Quand on sera bien rempli de ce principe, on ne s'en laissera plus imposer par des tissus de sophismes, destinés à prouver que toutes les maladies viennent d'une cause, & que cette cause est de nature à ceder au remede vanté. On comprendra d'abord qu'une telle assertion est le comble de la fourberie ou de l'ignorance; & l'on découvrira bientôt où est le sophisme. Peut-on esperer de guérir une hydropisie, qui vient de ce que les fibres sont trop lâches, & le sang trop dissous, avec les remedes qu'on emploie pour guérir une maladie inflammatoire, dans laquelle les fibres sont trop roides & le sang trop épaissi. Parcourez les annonces publiques, vous trouverez dans toutes des vertus aussi contradictoires; & ceux qui les font seroient sans doute punissables juridiquement.
§. 571. Je souhaite qu'on fasse une réflexion, qui se présente naturellement. Je n'ai traité que d'un petit nombre de maladies, ce sont presque toutes des maladies aigües; je puis assurer qu'aucun Medecin éclairé, n'a jamais employé moins de remedes; cependant j'en indique près de soixante & dix, & je ne saurois lequel retrancher, si j'y étois obligé. Comment peut-on esperer, que l'on guérira avec un seul remede, dix & vingt fois plus de maladies que je n'en indique.
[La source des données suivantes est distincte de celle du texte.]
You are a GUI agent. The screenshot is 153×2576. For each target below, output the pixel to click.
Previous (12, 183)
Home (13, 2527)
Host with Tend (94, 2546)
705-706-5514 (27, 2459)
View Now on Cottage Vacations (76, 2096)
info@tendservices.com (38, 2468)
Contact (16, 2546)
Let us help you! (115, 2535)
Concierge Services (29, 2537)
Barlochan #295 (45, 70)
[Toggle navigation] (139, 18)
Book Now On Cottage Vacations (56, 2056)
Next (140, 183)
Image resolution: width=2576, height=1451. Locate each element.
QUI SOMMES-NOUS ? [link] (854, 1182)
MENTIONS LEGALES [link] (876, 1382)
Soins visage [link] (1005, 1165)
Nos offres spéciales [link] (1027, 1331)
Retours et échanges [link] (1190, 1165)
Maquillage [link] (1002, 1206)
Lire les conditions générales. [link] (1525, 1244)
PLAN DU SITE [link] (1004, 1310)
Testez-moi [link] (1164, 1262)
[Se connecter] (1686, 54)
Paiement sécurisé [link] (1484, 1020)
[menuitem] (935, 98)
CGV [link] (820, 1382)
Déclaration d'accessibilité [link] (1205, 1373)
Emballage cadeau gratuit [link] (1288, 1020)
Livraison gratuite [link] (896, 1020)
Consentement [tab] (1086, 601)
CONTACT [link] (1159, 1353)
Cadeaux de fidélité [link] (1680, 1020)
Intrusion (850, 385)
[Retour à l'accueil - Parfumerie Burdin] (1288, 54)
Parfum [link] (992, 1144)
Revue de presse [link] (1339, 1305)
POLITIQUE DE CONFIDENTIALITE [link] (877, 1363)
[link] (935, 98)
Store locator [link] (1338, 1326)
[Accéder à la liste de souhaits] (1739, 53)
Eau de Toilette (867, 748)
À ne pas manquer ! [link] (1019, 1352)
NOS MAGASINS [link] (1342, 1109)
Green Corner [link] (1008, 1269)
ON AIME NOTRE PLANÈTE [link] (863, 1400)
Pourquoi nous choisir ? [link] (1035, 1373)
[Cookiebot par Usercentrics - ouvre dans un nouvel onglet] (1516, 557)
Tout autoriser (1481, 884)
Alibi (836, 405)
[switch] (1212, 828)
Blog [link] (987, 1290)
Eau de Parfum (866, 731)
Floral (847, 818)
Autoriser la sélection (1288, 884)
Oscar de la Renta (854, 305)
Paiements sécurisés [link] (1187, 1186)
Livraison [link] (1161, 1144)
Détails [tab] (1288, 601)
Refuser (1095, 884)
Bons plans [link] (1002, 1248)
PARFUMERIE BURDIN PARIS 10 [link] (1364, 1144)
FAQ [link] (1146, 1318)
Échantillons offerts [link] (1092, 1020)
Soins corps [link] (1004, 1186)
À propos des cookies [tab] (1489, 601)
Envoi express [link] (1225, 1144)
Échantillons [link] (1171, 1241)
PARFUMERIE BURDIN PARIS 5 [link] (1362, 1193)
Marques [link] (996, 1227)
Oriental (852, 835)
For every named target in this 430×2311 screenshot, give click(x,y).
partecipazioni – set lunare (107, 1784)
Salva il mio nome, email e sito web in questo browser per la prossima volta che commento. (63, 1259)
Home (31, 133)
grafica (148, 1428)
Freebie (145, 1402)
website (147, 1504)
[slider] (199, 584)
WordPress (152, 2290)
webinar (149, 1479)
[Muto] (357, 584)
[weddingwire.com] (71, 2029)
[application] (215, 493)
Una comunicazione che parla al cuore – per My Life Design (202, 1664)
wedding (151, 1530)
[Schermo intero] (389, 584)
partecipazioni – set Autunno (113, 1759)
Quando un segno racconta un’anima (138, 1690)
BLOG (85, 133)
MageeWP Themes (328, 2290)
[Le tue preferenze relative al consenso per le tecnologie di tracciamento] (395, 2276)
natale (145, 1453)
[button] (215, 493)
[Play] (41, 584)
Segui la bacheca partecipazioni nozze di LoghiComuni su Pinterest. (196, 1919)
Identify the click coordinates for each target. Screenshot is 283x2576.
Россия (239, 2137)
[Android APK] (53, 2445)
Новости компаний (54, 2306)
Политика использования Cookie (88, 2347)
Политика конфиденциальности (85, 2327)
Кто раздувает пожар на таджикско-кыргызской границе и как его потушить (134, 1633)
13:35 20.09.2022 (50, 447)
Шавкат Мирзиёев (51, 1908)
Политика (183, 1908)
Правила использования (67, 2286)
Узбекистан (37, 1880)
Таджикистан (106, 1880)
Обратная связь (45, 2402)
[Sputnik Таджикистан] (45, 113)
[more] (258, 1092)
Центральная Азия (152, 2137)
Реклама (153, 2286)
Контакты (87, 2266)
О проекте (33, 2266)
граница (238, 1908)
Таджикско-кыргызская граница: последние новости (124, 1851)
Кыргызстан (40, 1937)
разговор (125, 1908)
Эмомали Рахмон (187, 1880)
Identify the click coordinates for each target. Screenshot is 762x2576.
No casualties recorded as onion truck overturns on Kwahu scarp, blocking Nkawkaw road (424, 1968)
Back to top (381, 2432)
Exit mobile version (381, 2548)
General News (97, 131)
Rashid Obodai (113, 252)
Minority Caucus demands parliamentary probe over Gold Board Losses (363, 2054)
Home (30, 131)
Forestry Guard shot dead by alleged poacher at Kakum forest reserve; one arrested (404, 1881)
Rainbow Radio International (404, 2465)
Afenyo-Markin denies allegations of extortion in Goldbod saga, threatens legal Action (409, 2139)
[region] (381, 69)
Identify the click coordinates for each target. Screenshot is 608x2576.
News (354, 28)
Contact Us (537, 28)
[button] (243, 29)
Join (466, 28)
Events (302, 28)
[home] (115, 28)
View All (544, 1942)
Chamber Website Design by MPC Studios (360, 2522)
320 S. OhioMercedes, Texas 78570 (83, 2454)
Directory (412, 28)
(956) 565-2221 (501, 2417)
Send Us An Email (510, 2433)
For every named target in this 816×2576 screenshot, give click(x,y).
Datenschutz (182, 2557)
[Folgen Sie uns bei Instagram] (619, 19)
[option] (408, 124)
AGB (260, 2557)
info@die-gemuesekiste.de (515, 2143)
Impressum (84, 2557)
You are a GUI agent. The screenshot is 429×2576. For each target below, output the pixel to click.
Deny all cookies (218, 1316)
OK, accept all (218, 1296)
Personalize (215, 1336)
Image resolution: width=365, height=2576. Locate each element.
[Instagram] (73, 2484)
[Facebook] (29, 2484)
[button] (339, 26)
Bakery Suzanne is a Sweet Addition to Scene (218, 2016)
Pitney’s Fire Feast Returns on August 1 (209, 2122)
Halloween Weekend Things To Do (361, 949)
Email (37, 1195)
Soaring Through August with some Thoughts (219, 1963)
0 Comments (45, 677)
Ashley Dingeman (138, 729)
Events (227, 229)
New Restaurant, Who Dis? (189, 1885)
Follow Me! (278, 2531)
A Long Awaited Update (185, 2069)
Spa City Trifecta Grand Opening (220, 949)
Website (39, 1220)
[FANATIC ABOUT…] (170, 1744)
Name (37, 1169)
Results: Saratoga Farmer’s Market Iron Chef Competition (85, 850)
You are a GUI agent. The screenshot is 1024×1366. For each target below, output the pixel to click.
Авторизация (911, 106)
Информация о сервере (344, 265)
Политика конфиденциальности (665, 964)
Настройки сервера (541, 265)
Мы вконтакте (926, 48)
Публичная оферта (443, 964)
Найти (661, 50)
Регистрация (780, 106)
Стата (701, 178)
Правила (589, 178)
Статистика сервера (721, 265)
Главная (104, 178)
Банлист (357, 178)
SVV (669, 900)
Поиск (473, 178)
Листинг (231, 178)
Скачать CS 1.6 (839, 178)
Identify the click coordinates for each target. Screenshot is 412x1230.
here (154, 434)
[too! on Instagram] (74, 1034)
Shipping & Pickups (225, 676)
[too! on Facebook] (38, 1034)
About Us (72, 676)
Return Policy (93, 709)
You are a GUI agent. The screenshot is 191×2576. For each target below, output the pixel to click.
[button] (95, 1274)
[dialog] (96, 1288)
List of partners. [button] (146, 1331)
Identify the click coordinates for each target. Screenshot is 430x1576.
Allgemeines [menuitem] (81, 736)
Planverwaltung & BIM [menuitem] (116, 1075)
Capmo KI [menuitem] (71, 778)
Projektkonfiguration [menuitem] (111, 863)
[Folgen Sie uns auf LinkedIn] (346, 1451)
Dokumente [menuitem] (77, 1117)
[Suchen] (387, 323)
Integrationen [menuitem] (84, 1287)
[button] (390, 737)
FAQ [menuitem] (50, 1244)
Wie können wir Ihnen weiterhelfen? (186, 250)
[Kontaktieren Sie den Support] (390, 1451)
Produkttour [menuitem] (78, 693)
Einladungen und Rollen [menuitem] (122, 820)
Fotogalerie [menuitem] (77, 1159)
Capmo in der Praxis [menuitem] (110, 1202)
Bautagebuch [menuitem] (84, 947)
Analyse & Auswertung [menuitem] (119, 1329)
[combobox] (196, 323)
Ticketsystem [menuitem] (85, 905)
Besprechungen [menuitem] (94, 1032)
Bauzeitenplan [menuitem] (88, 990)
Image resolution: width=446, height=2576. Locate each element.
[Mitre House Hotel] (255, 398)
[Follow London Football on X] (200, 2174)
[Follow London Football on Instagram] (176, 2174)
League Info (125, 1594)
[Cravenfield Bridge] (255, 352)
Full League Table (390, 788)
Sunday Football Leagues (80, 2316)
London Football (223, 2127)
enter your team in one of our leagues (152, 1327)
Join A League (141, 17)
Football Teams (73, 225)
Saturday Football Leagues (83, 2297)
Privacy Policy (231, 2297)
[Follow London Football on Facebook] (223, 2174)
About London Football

§. 572. J'ajouterai une observation très importante, & qui se seroit sans doute presentée à plusieurs lecteurs; c'est que les différentes causes des maladies, leurs divers caracteres, les différences qui dépendent des changemens nécessaires qui arrivent pendant leur durée, les complications dont elles sont susceptibles, les variétés qui dépendent des épidémies, des saisons, des sexes, de plusieurs autres circonstances, obligent très souvent à faire des changemens dans les remedes; ce qui prouve combien il est dangereux d'en ordonner sans des connoissances plus nettes, que celles qu'ont ordinairement les personnes qui ne sont pas Medecins; & la circonspection doit, dans ces cas, être proportionnée à l'intérêt qu'on prend au malade, & à la charité dont on est animé.
§. 573. Les mêmes considérations, ne font-elles pas sentir la nécessité d'une entiere docilité, de la part du malade & des assistans. L'histoire des maladies, qui ont leurs tems limités pour naître, se développer, rester dans leur force, décroître, ne démontre-t-elle pas, & la nécessité de la continuation des mêmes remedes, aussi long-tems que le caractere de la maladie est le même, & le danger d'en changer fréquemment, par la seule raison, que celui qu'on a ne soulage pas dans le moment. Rien ne nuit plus au malade, que cette instabilité. L'on doit, après avoir examiné les indications que fournit la maladie, choisir le remede le plus propre à en combattre la cause, & en continuer l'usage, tant qu'il ne survient aucune circonstance nouvelle qui oblige à le changer, à moins qu'on ne reconnoisse évidemment qu'on s'est trompé. Mais s'imaginer qu'un remede est inutile, parcequ'il ne détruit pas la maladie au gré de notre impatience, & le rejetter pour en prendre un autre, c'est casser sa montre parceque l'éguille emploie douze heures à faire le tour du cadran.
Les Medecins font quelque attention aux urines des malades; mais c'est une ignorance crasse, que de croire, & le comble de la fourberie, que de persuader, que leur seule inspection suffit pour juger des symptômes, de la cause, & des remedes d'une maladie. Le seul bon sens le démontre, & je n'en détaillerai point les preuves.